# preparing for a cold winter... (joke)



## deckboys (Dec 1, 2006)

It's late fall and the Indians on a remote reservation in South Dakota asked their new chief if the coming winter was going to be cold or mild.

Since he was a chief in a modern society, he had never been taught the old secrets. When he looked at the sky, he couldn't tell what the winter was going to be like.

Nevertheless, to be on the safe side, he told his tribe that the winter was indeed going to be cold and that the members of the village should collect firewood to be prepared.

But, being a practical leader, after several days, he got an idea. He went to the phone booth, called the National Weather Service and asked, 'Is the coming winter going to be cold ?'

'It looks like this winter is going to be quite cold,' the meteorologist at the weather service responded.

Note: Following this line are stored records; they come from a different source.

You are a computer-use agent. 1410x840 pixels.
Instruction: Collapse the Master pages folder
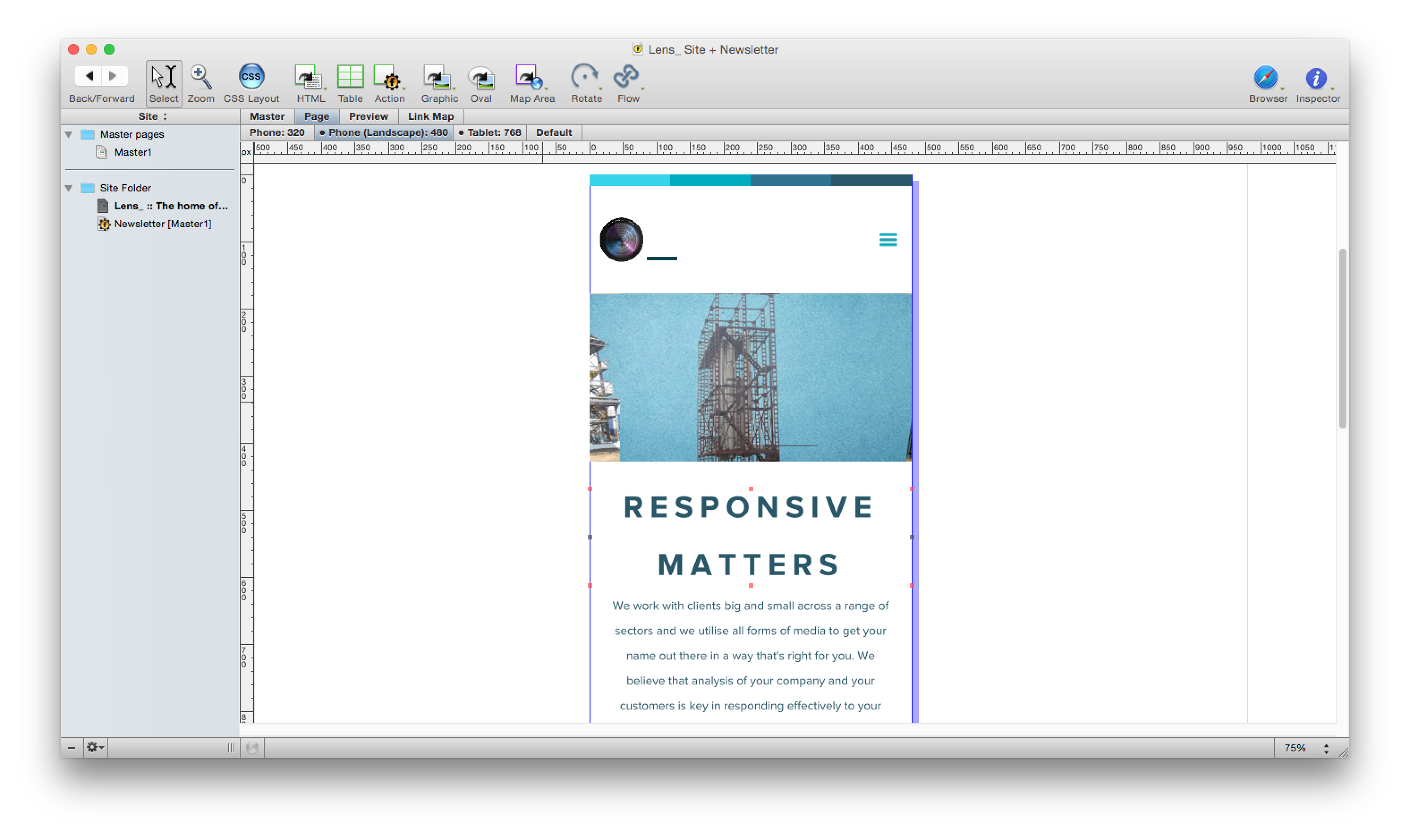69,135
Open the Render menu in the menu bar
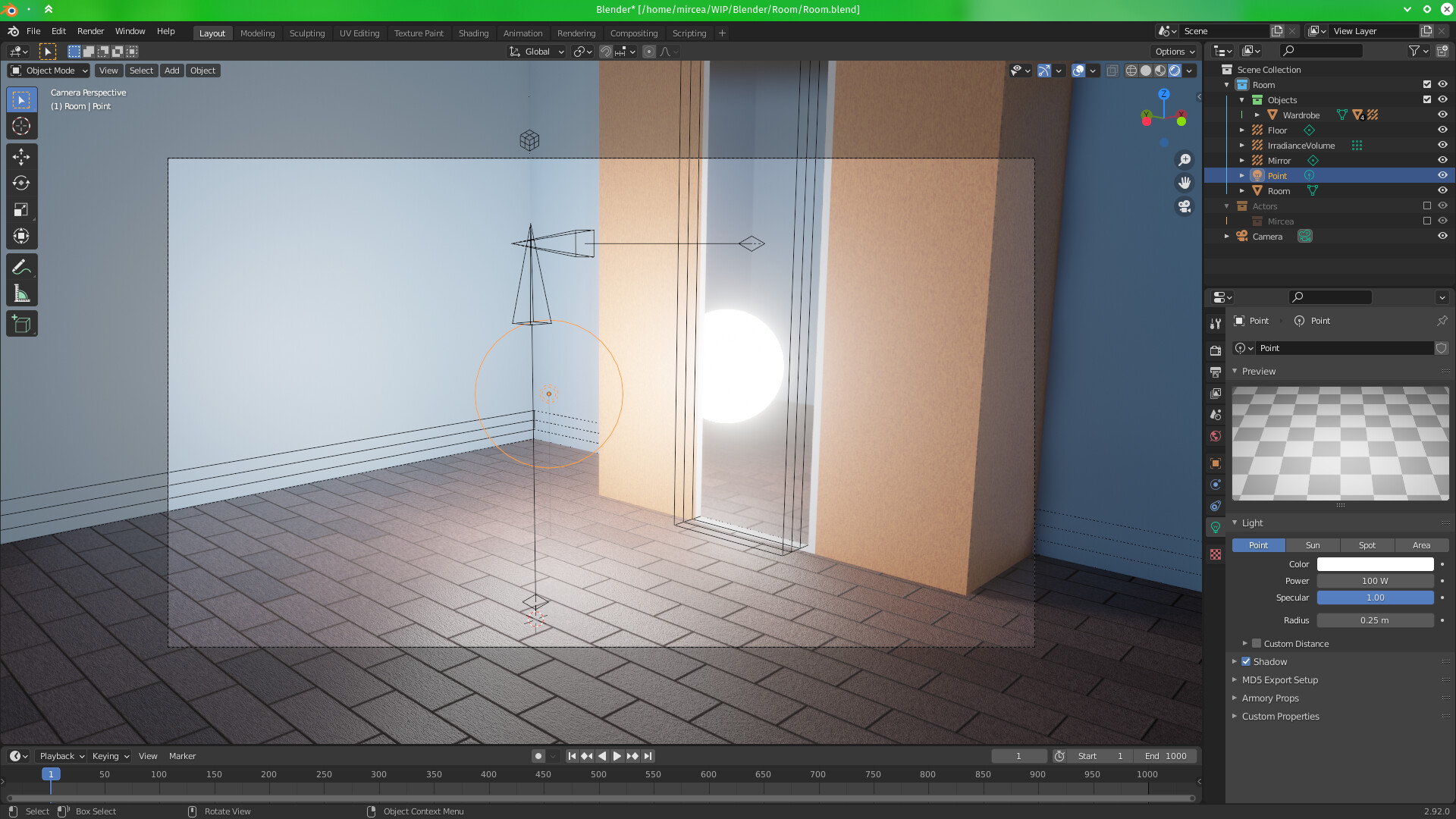The height and width of the screenshot is (819, 1456). [x=90, y=31]
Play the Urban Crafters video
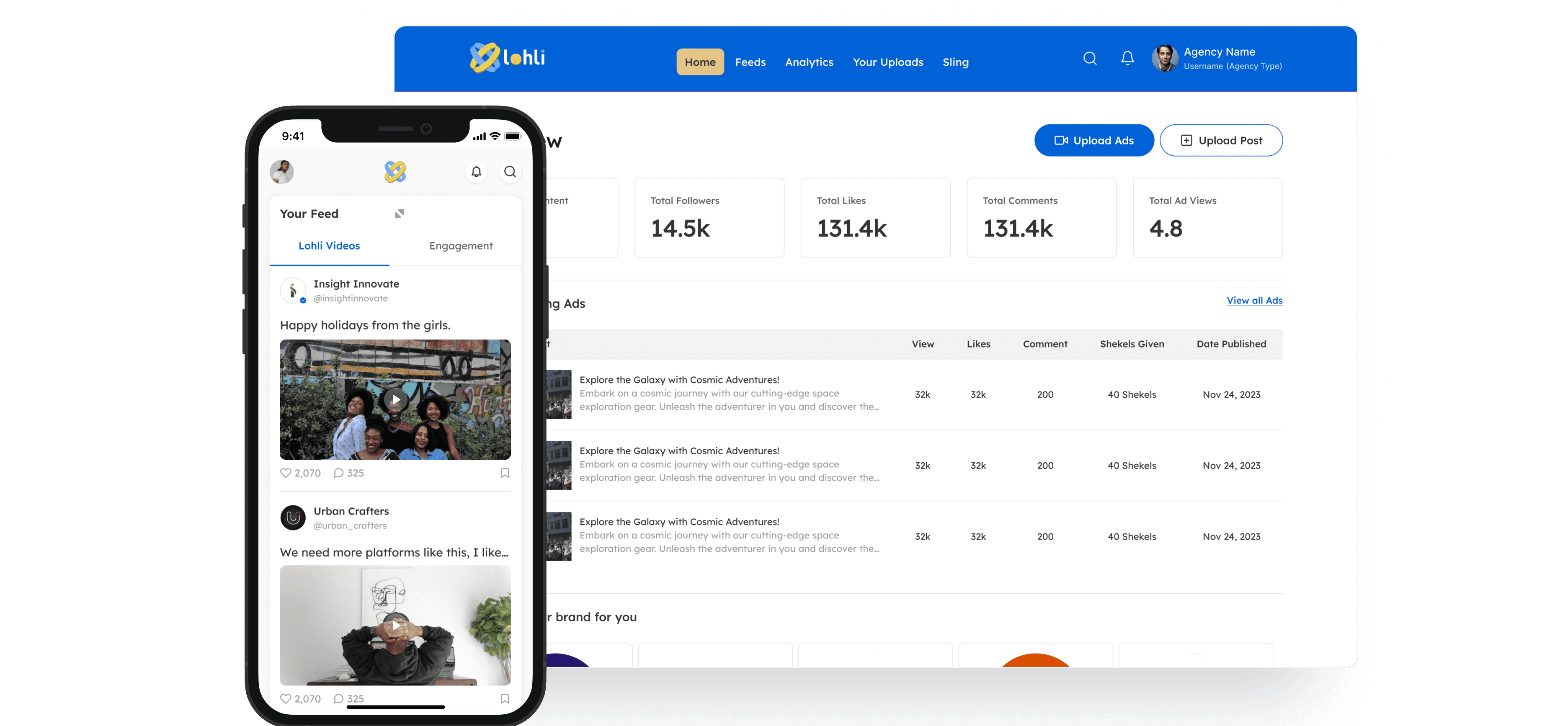Viewport: 1568px width, 726px height. 396,625
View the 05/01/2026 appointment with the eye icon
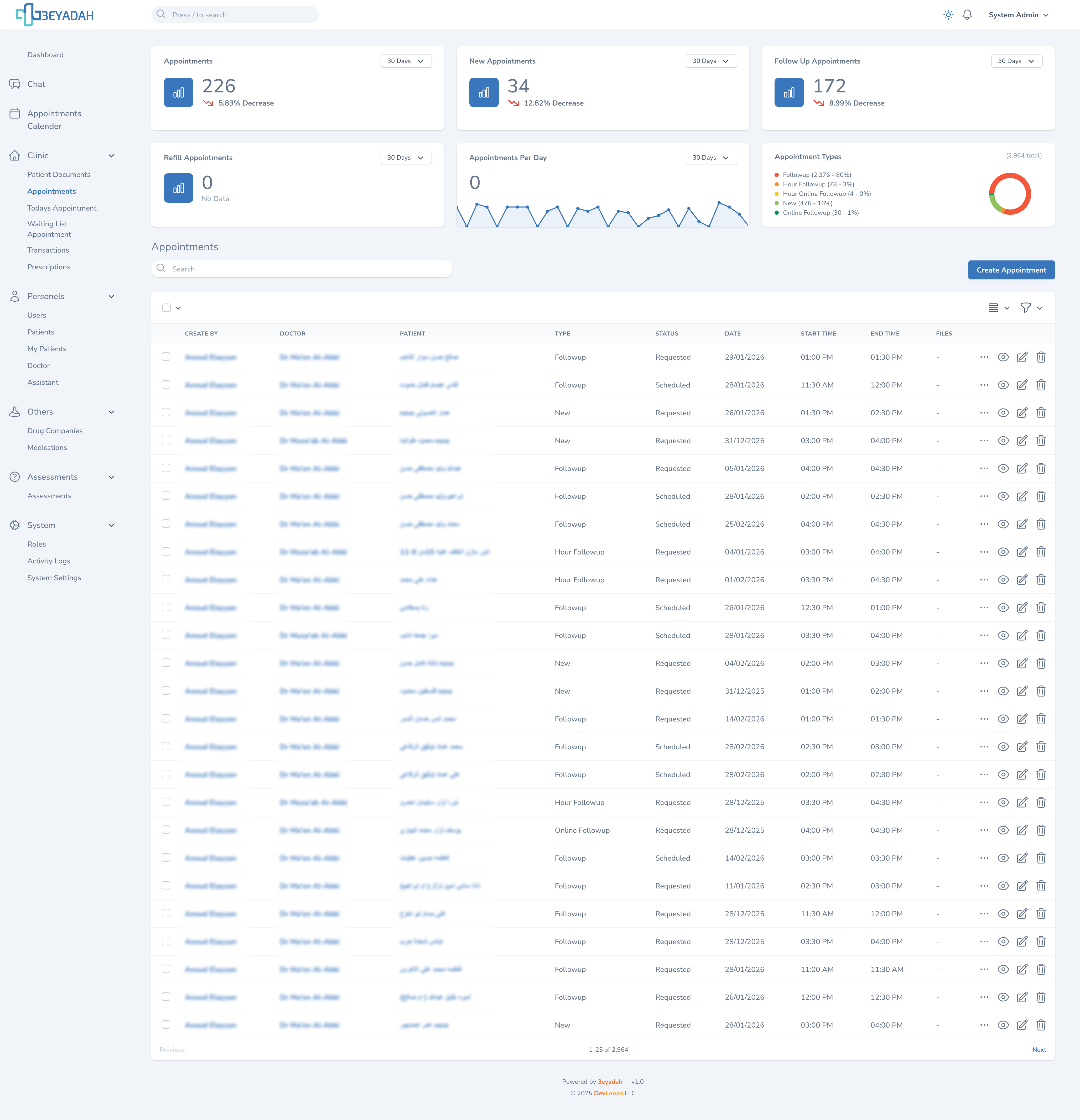 click(1003, 469)
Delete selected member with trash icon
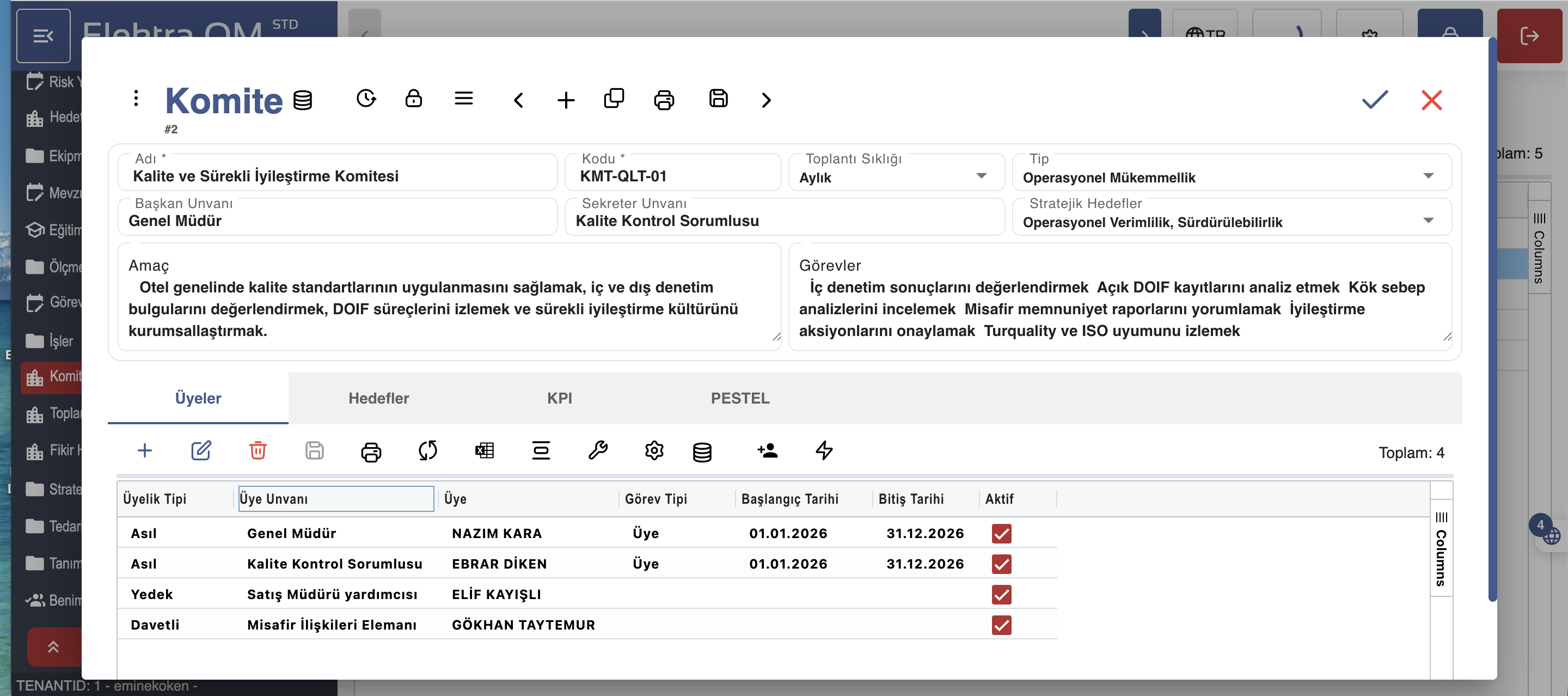Image resolution: width=1568 pixels, height=696 pixels. coord(258,450)
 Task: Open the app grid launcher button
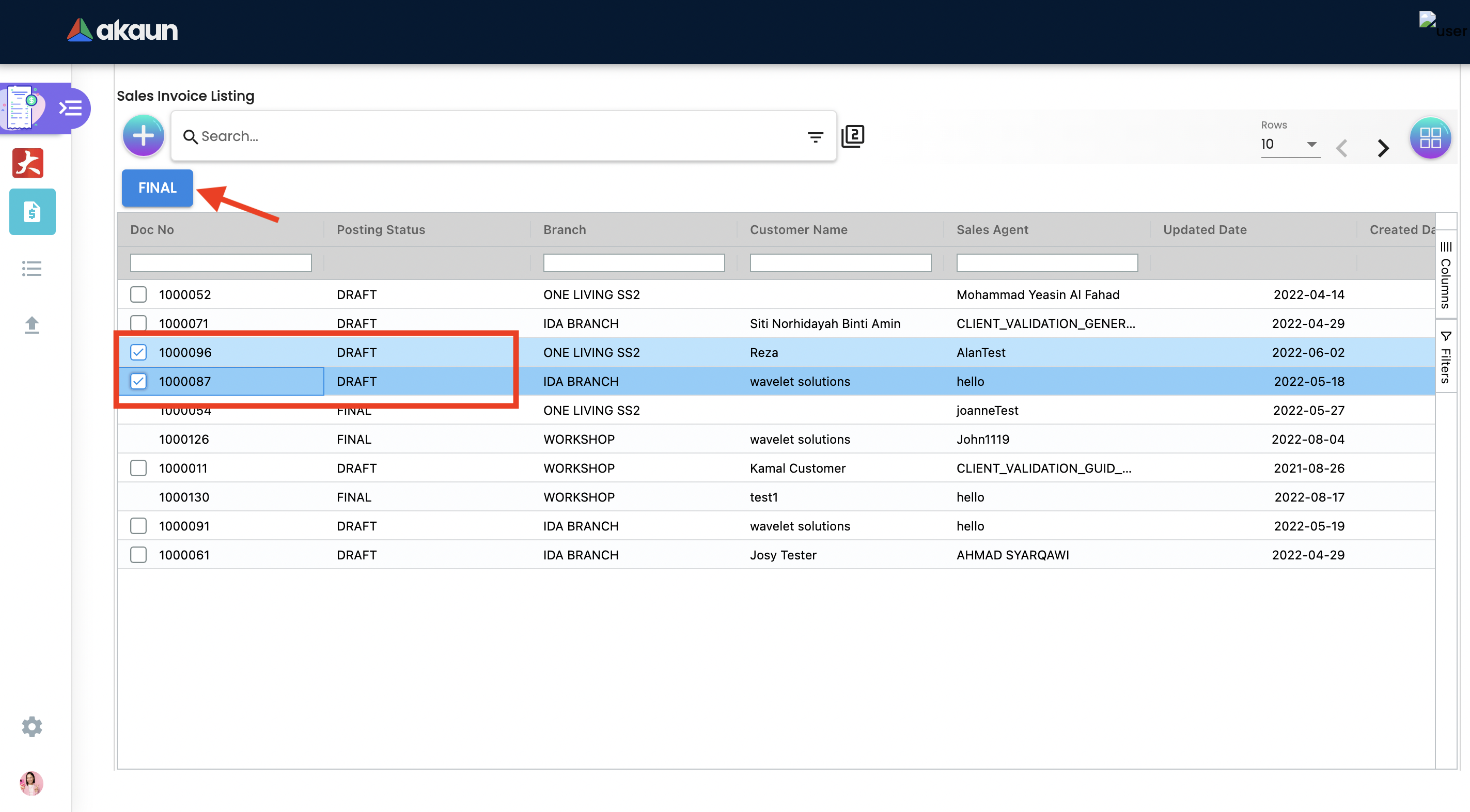click(x=1430, y=138)
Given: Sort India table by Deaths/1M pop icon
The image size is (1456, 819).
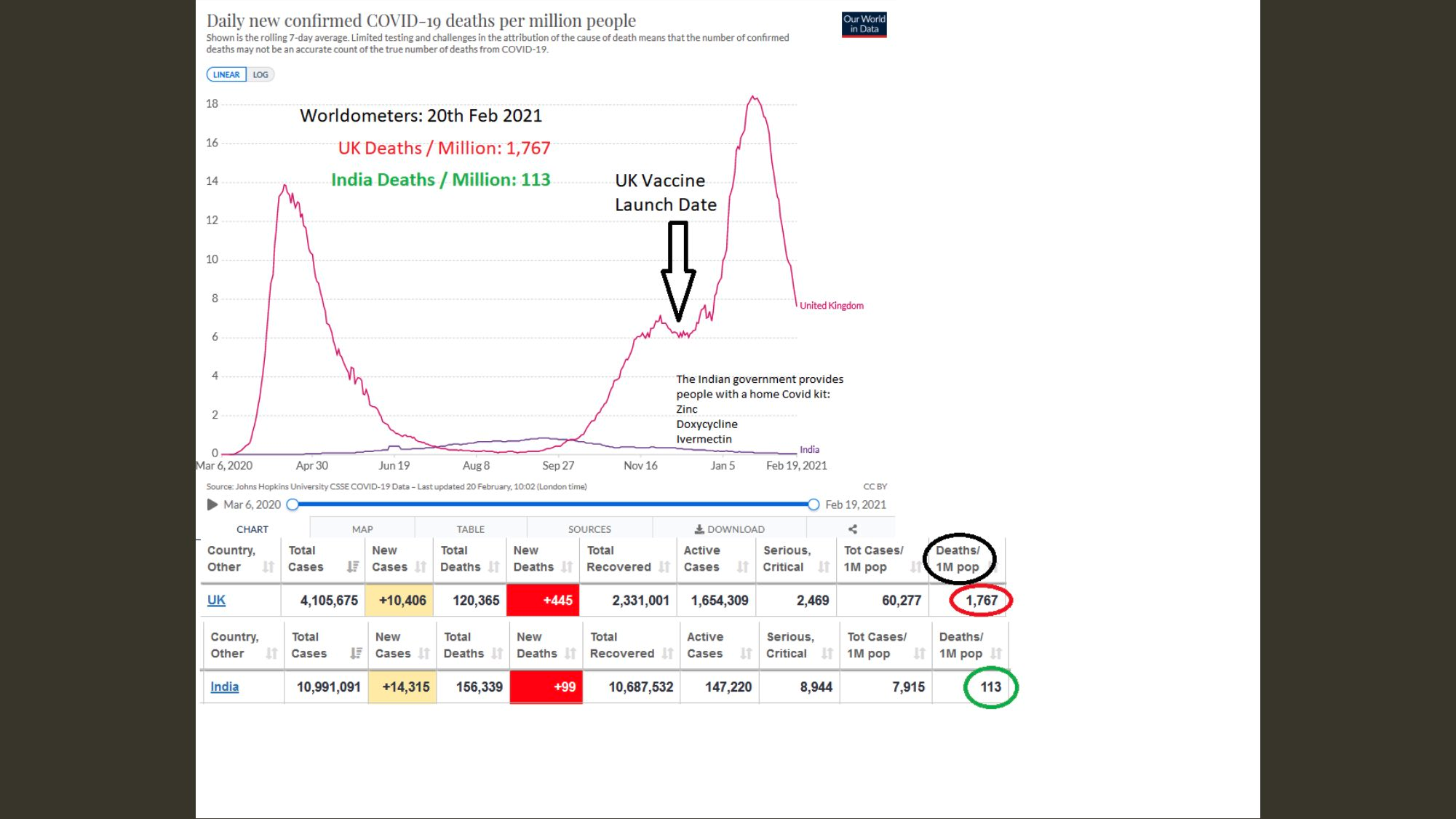Looking at the screenshot, I should point(996,654).
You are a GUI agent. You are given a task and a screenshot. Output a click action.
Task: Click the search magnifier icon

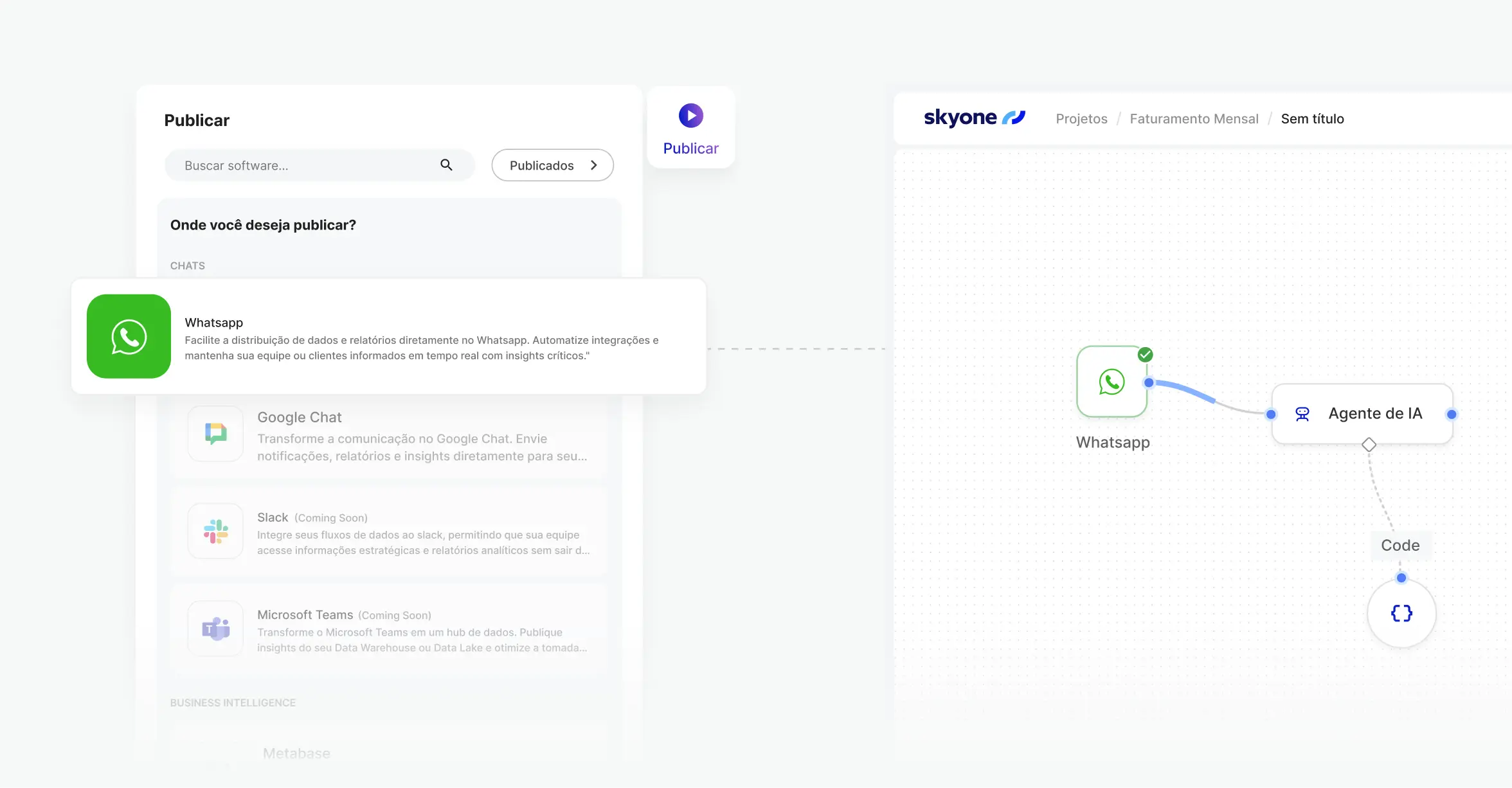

So the chief went back to his people and told them to collect even more firewood in order to be prepared.

A week later, he called the National Weather Service again. 'Does it still look like it is going to be a very cold winter?' 

'Yes,' the man at National Weather Service again replied, 'it's going to be a very cold winter.' 

The chief again went back to his people and ordered them to collect every scrap of firewood they could find.

Two weeks later, the chief called the National Weather Service again. 'Are you absolutely sure that the winter is going to be very cold?'

'Absolutely,' the man replied. 'It's looking more and more like it is going to be one of the coldest winters we've ever seen.'

'How can you be so sure?' the chief asked. 

The weatherman replied, 'The Indians are collecting firewood like crazy.'

Always remember this whenever you get advice from a government official!


----------



## JDiepstra (Sep 15, 2008)

That's a good joke.


----------